Наконец, как его можно читать с удовольствием, так его можно пропускать без стыда. Есть некоторые писатели, которых пропускать может показаться добросовестному преданному литературы одновременно злым и неразумным — злым, потому что это неуважительно к ним, неразумным, потому что это вполне может нанести ущерб читателю. Теперь никто никогда не может думать об уважении к Ли Ханту; он не часто любезен, но никогда в малейшей степени не почтенен. Даже в своей лучшей форме он редко или никогда не воздействует на читателя восхищением, только мягким удовольствием. Это одновременно наказание за его грехи и комплимент его хорошим качествам, что поднимать какой-либо шум вокруг него было бы абсурдно. Нет также никакого эгоистичного риска, подвергаясь ему, в литературном смысле, бесцеремонным образом. Его писательство всех видов доводит отрывочность до высоты и может быть начато с начала, или с конца, или с середины, и оставлено в любом месте, без малейшего риска серьезной потери. Он отличная компания на полчаса, иногда на гораздо дольше; но читатель редко думает очень много о том, что он сказал, когда интервью закончено, и никогда не испытывает никакого сильного голода или жажды его возобновления, хотя такое возобновление довольно приятно по-своему. Такой автор — удобное владение на полках: владение настолько удобное, что иногда румянец стыда может возникнуть при мысли, что с ним следует обращаться так кавалерски. Но это донкихотство. Самые лучшие вещи, которые он сделал, едва ли заслуживают более уважительного обращения, ибо они немногим больше, чем верное и довольно живое описание его собственных наслаждений; худшие вещи заслуживают обращения гораздо менее уважительного.
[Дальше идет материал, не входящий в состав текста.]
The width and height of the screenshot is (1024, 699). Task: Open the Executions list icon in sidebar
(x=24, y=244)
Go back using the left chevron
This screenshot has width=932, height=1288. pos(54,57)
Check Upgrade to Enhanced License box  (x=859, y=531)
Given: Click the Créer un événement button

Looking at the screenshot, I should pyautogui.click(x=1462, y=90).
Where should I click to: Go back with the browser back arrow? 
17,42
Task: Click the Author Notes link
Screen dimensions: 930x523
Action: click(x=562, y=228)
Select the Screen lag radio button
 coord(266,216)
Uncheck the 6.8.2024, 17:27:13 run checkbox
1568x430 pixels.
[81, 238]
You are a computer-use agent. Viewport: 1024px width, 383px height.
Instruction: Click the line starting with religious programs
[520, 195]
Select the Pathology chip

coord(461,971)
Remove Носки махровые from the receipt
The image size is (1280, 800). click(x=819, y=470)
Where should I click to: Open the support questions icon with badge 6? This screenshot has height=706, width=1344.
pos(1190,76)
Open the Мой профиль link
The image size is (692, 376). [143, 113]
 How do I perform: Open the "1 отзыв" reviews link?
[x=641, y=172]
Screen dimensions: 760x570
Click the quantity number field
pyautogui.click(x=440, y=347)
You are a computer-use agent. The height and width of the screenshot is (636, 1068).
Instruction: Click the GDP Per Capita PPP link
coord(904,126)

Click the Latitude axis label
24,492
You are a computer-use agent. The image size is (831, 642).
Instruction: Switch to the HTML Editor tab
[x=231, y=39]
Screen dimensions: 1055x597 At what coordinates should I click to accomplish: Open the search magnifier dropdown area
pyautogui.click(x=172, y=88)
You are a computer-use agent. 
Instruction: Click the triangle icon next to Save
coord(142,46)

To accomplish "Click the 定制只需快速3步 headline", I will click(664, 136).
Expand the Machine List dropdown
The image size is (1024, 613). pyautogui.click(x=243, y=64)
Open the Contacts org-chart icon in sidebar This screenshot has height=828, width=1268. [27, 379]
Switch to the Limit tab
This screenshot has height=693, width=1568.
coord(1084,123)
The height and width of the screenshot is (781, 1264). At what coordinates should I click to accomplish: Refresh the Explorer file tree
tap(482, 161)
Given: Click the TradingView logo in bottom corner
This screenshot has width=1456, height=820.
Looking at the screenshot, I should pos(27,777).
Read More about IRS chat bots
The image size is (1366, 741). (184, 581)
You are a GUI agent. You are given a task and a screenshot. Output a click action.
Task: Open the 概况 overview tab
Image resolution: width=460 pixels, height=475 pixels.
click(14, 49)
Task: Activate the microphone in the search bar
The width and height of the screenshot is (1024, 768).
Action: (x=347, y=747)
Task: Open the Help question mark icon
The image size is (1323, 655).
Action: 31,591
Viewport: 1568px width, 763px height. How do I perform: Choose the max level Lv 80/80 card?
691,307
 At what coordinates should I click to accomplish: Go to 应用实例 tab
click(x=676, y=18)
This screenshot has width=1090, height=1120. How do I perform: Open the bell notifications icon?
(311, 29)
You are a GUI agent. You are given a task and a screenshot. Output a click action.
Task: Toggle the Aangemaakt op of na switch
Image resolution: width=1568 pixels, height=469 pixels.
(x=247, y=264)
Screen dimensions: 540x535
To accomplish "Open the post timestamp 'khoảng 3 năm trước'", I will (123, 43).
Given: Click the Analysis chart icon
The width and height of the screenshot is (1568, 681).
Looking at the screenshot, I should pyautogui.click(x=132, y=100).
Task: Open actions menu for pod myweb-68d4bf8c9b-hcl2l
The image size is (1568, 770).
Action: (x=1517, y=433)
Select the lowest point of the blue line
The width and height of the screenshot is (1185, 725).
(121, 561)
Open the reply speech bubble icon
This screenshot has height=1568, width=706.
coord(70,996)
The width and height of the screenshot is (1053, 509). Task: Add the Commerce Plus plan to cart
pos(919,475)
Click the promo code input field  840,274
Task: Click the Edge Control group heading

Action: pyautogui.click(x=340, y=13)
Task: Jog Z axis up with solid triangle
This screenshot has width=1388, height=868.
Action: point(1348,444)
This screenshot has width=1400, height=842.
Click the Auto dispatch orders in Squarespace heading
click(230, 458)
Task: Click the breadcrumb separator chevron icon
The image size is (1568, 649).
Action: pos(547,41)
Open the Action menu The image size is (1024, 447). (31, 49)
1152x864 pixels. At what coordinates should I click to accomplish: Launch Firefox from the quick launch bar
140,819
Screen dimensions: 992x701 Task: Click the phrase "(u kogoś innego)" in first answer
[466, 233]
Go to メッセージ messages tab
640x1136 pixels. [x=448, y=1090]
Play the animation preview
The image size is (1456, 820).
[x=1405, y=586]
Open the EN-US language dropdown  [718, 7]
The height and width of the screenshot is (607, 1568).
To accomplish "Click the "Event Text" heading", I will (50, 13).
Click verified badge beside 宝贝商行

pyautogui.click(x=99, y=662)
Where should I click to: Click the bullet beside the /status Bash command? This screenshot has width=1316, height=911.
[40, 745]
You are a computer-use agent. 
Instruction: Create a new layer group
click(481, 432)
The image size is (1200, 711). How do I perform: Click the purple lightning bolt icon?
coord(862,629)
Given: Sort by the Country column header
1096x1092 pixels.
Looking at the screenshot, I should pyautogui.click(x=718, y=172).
И все же не будем оставлять его с резким ртом; ибо, как было сказано, он очень любил хорошую литературу других и написал немало того, что было хорошей литературой его собственной.
VIII ПИКОК
В 1875 году мистер Бентли оказал немалую услугу любителям английской литературы, перепечатав в компактной форме и хорошим шрифтом произведения Томаса Лава Пикока, до того времени разбросанные и в некоторых случаях нелегко доступные. Что касается издателя, большего нельзя было разумно требовать; нелегко сказать то же самое о редакторе, покойном сэре Генри Коуле. Его редакторские труды были действительно значительно облегчены помощью других рук. Лорд Хоутон внес критическое предисловие, которое имеет легкость, точность и охват всех его критических монографий. Мисс Эдит Николлс, внучка романиста, предоставила короткую биографию, написанную с большой простотой и отличным хорошим вкусом. Но что касается редактирования в собственном смысле — введения, комментария, иллюстрации, объяснения — в книге почти ничего нет. Главное, однако, заключалось в том, чтобы сделать восхитительную работу Пикока удобно доступной, и это издание 1875 года осуществило. Автор до сих пор отнюдь не повсеместно или даже широко известен; хотя он был своего рода любимцем критиков. Почти единственный диссидент, насколько я знаю, среди критиков — миссис Олифант, которая не только призналась в своей книге по литературной истории времен Пикока в неспособности понять восхищение, выраженное некоторыми критиками «Хедлонг-холлом» и его собратьями, но даже, если я не ошибаюсь, несколько скептична относительно полной искренности этого восхищения. Нет необходимости спорить по этому поводу с этим приятным практиком собственного искусства Пикока. Определенный хорошо известный отрывок Теккерея о дамах и «Джонатане Уайлде» достаточно объяснит ее собственную неспособность попробовать персифляж Пикока. Что касается подлинности наслаждения тех, кто может попробовать его, нет способа, который я знаю, убедить скептиков. Со своей стороны, я могу только сказать, что, откладывая разрозненные чтения его работ в более ранние дни, я думаю, что читал романы от начала до конца в среднем раз в год с момента их совместного появления. Действительно, со Скоттом, Теккереем, Борроу и Кристофером Нортом Пикок составляет мой собственный частный Рай Изящных Устройств, в котором я хожу постоянно, когда мне нужен отдых и подкрепление. Это факт, не имеющий общественного значения, и упоминается только как своего рода оправдание для рекомендации его другим.